YOUR INSTRUCTIONS
Retrieve every line from the records in which the word "County" occurs.
----- ENTRIES SHOWN
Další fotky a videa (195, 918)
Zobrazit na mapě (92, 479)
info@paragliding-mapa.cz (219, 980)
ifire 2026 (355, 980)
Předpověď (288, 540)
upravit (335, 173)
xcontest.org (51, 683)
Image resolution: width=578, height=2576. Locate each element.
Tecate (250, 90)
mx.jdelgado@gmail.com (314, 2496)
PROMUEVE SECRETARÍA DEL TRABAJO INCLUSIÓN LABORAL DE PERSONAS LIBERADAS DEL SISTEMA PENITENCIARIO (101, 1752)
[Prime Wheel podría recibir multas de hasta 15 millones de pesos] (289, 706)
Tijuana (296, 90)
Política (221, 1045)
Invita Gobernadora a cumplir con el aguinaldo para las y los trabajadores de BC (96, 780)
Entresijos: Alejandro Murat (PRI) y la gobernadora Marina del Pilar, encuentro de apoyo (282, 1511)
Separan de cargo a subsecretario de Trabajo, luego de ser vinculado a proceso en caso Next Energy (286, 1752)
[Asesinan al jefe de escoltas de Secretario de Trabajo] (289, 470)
----------
----- ENTRIES SHOWN
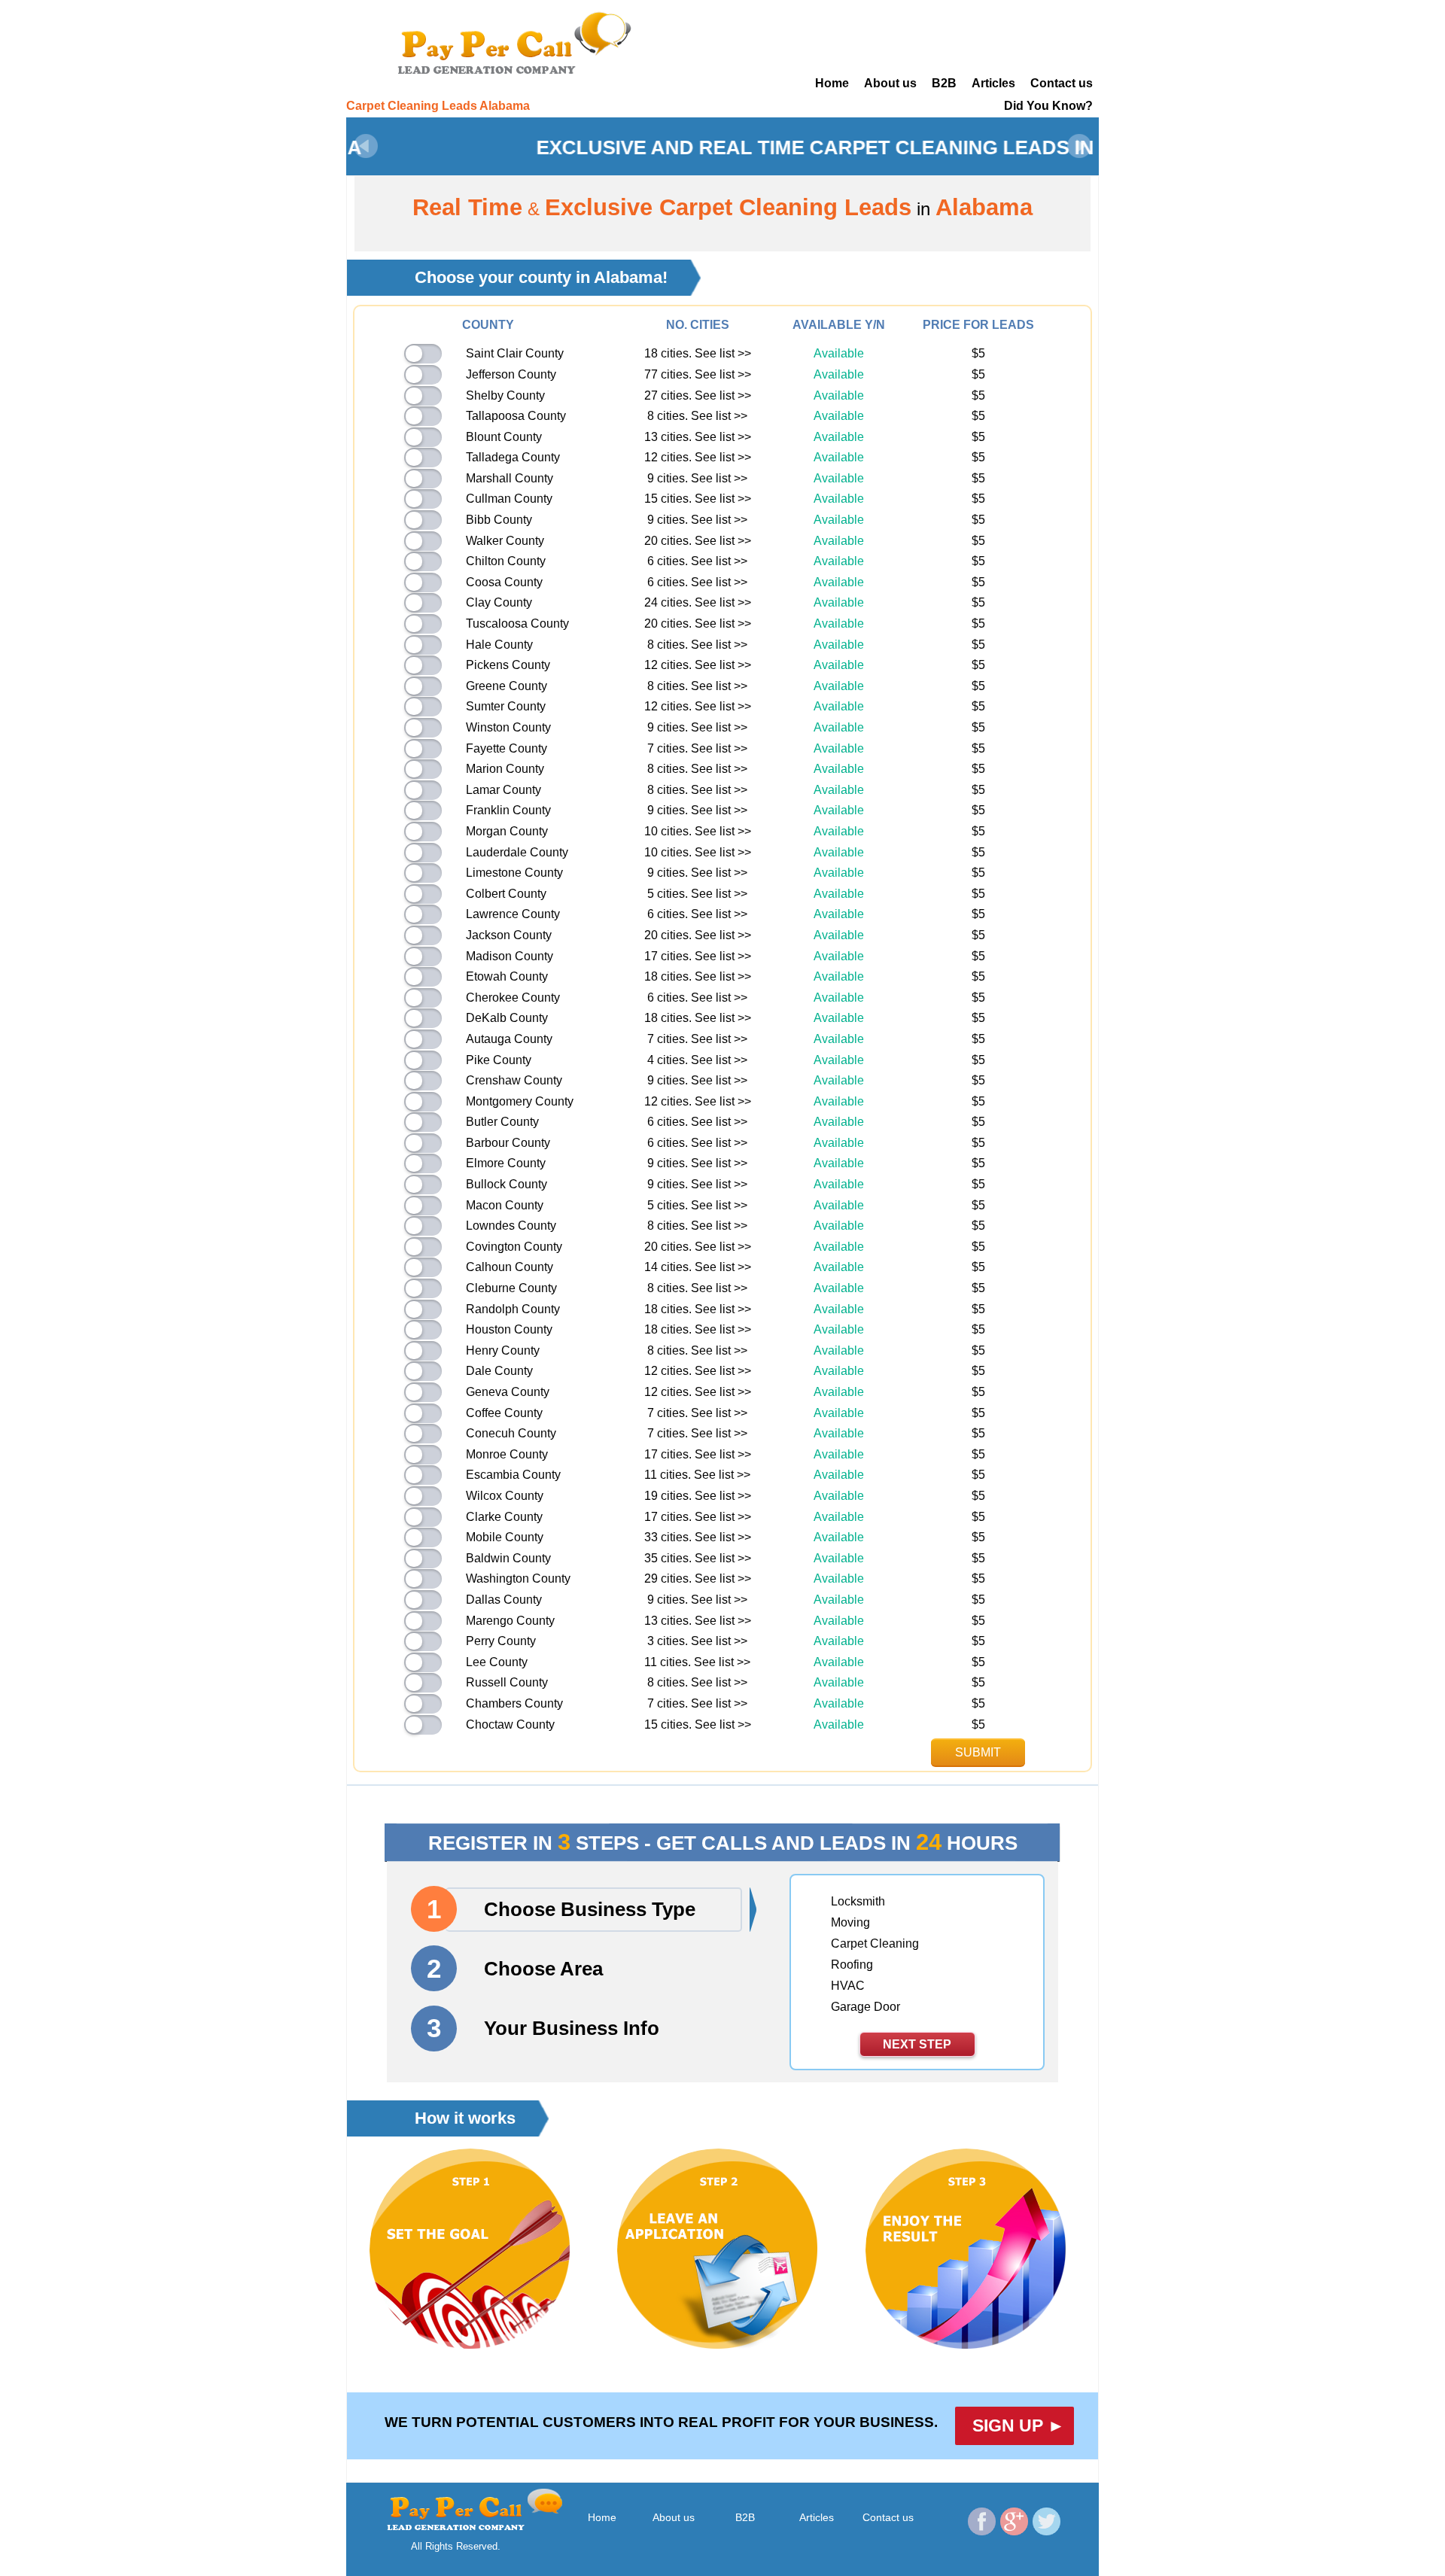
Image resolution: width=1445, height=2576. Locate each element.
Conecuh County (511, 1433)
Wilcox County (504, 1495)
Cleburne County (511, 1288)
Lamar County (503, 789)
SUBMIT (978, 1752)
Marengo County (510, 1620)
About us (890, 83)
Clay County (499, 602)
----------
EXERCISE ANSWER
Conecuh County (511, 1433)
Wilcox County (504, 1495)
Cleburne County (511, 1288)
Lamar County (503, 789)
Marengo County (510, 1620)
Clay County (499, 602)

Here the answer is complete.